#### Information shown

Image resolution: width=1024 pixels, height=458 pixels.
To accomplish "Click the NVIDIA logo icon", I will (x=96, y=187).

########
#### Information shown

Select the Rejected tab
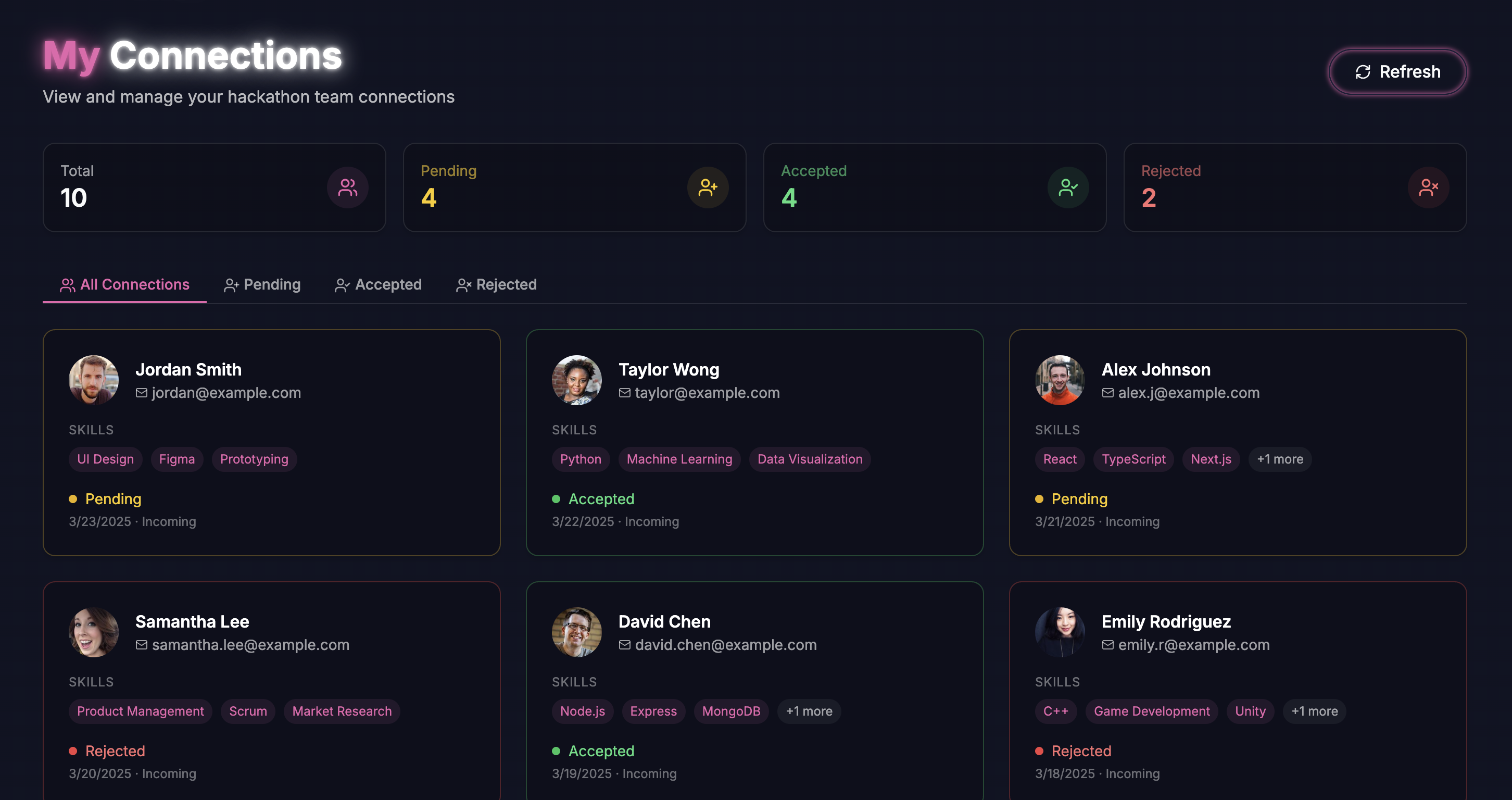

########
#### Information shown

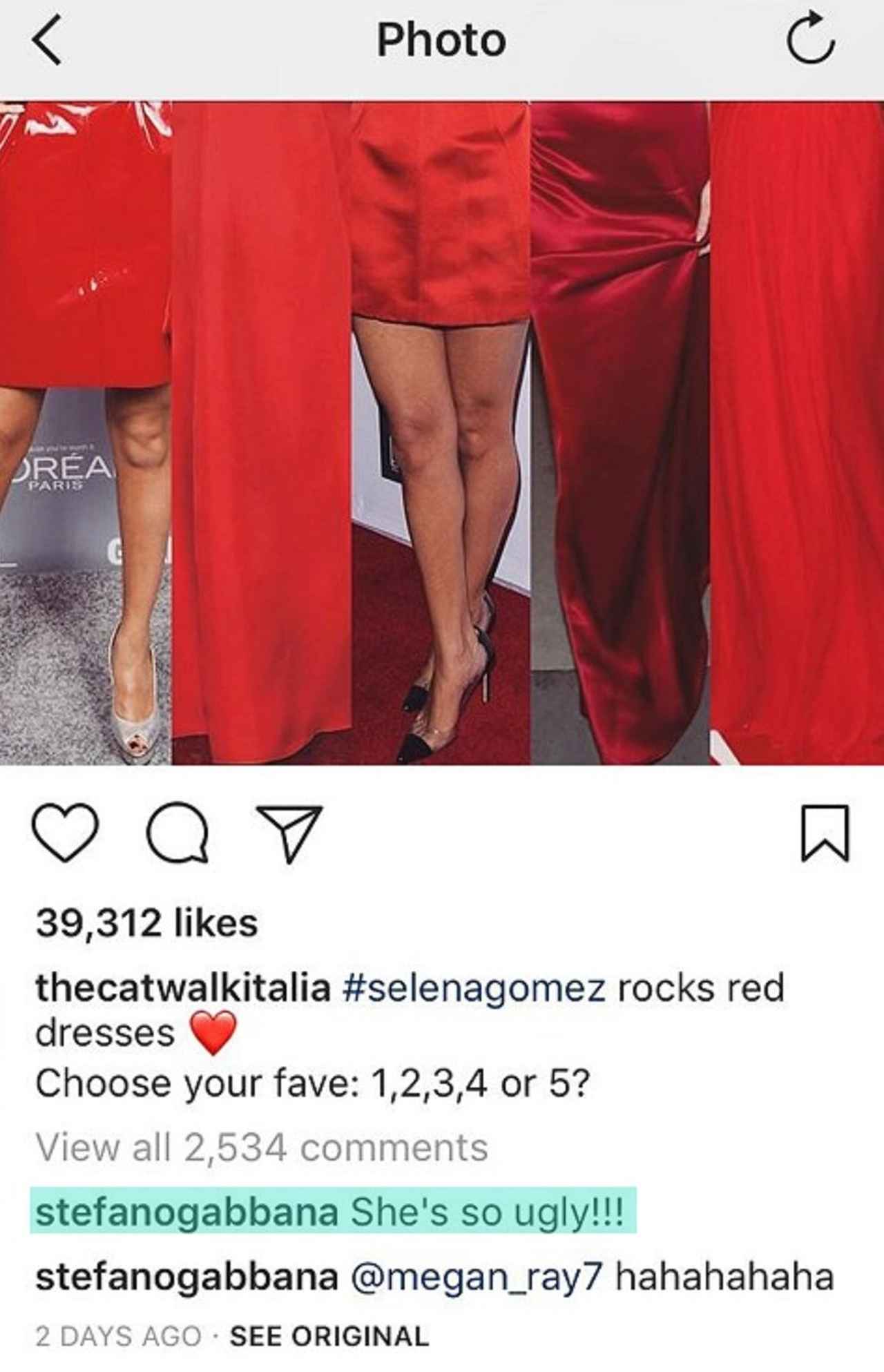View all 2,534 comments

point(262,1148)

########

▶ _Exercise instructions_: Show each line of the records above that contains the string "resolution". Case counts.

▶ _Task answer_:
Image resolution: width=1024 pixels, height=458 pixels.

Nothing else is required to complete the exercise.